Su sencillez y su sabiduría,
su estructura
de bondadoso pan y de acero inflexible
nos ayuda a ser hombres cada día,
cada día nos ayuda a ser hombres.
¡Ser hombres! ¡Es ésta
la ley staliniana!
Ser comunista es difícil.
Hay que aprender a serlo.
Ser hombres comunistas
es aún más difícil,
y hay que aprender de Stalin
su intensidad serena,
su claridad concreta,
su desprecio
al oropel vacío,
a la hueca abstracción editorial.
Él fue directamente
desentrañando el nudo
y mostrando la recta
claridad de la línea,
entrando en los problemas
sin las frases que ocultan
el vacío,
derecho al centro débil
que en nuestra lucha rectificaremos
podando los follajes
y mostrando el designio de los frutos.
Stalin es el mediodía,
la madurez del hombre y de los pueblos.
En la guerra lo vieron
las ciudades quebradas
extraer del escombro
la esperanza,
refundirla de nuevo,
hacerla acero,
y atacar con sus rayos
destruyendo
la fortificación de las tinieblas.
Pero también ayudó a los manzanos
de Siberia
a dar sus frutas bajo la tormenta.
Enseñó a todos
a crecer, a crecer,
a plantas y metales,
a criaturas y ríos
les enseñó a crecer,
a dar frutos y fuego.
Les enseñó la Paz
y así detuvo
con su pecho extendido
los lobos de la guerra.
Frente al mar de la Isla Negra, en la mañana,
icé a media asta la bandera de Chile.
Estaba solitaria la costa y una niebla de plata
se mezclaba a la espuma solemne del océano.
A mitad de su mástil, en el campo de azul,
la estrella solitaria de mi patria
parecía una lágrima entre el cielo y la tierra.
Pasó un hombre del pueblo, saludó comprendiendo,
y se sacó el sombrero.
Vino un muchacho y me estrechó la mano.
Más tarde el pescador de erizos, el viejo buzo
y poeta,
Gonzalito, se acercó a acompañarme bajo la bandera.
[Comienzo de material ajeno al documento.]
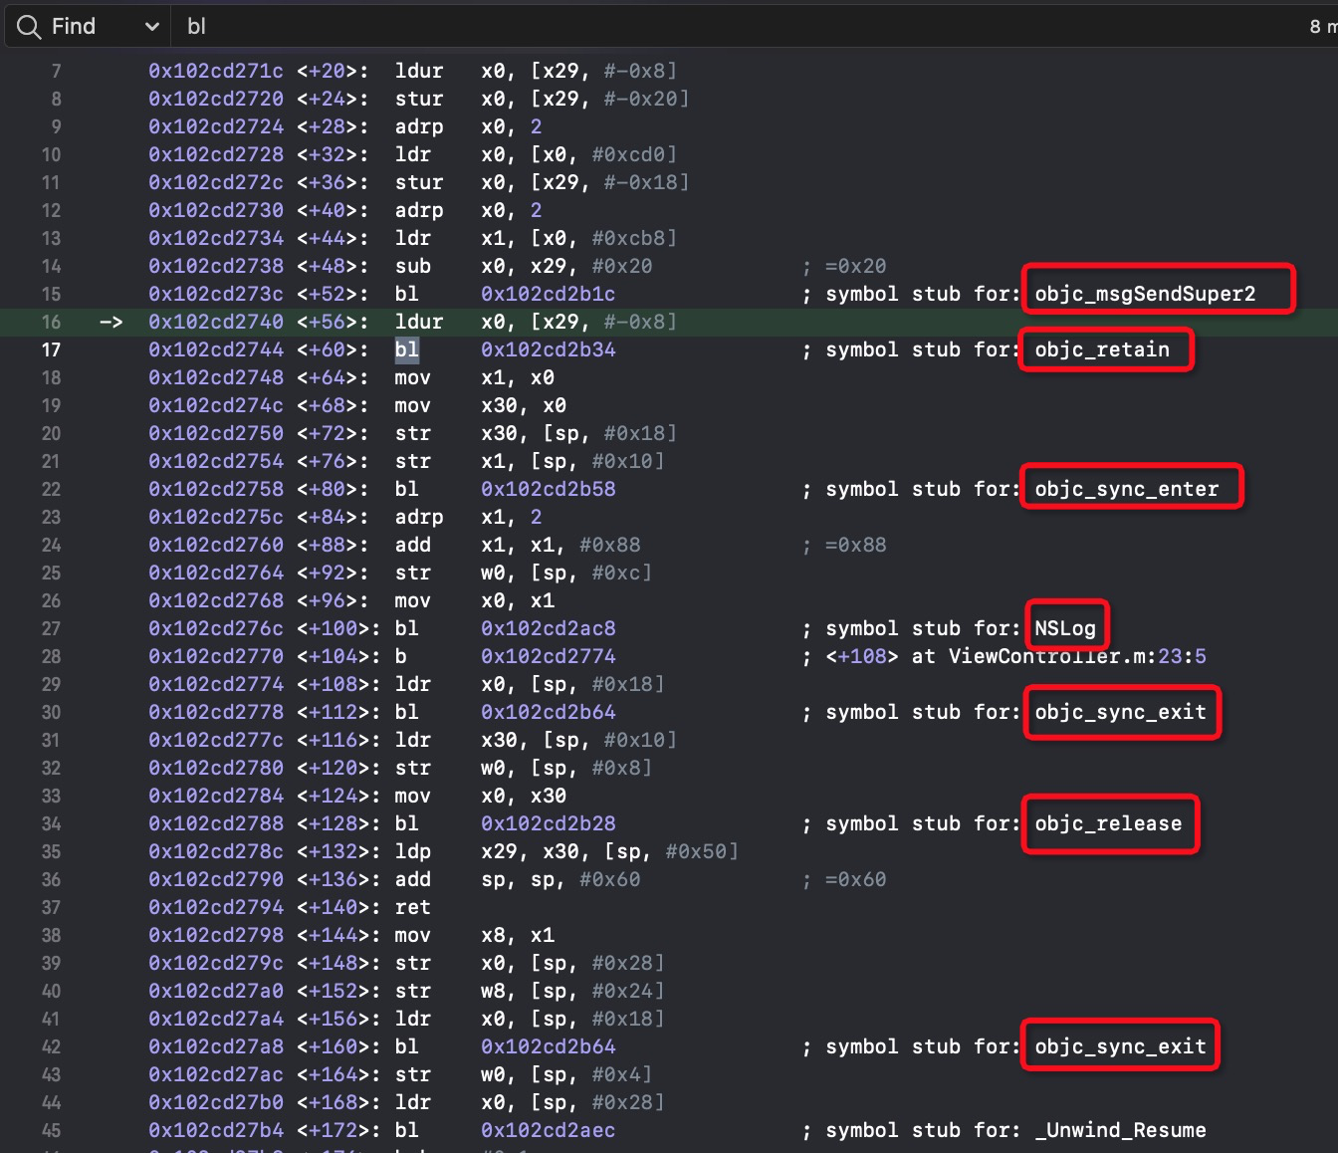Viewport: 1338px width, 1153px height.
Task: Click the objc_msgSendSuper2 symbol name
Action: click(x=1145, y=294)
«Era más sabio que todos los hombres juntos», me dijo
mirando el mar con sus viejos ojos, con los viejos
ojos del pueblo.
Y luego por largo rato no dijimos nada.
Una ola
estremeció las piedras de la orilla.
«Pero Malenkov ahora continuará su obra», prosiguió
levantándose el pobre pescador de chaqueta raída.
Yo lo miré sorprendido pensando: ¿Cómo, cómo lo sabe?
¿De dónde, en esta costa solitaria?
Y comprendí que el mar se lo había enseñado.
Y allí velamos juntos, un poeta,
un pescador y el mar
al Capitán lejano que al entrar en la muerte
dejó a todos los pueblos, como herencia, su vida.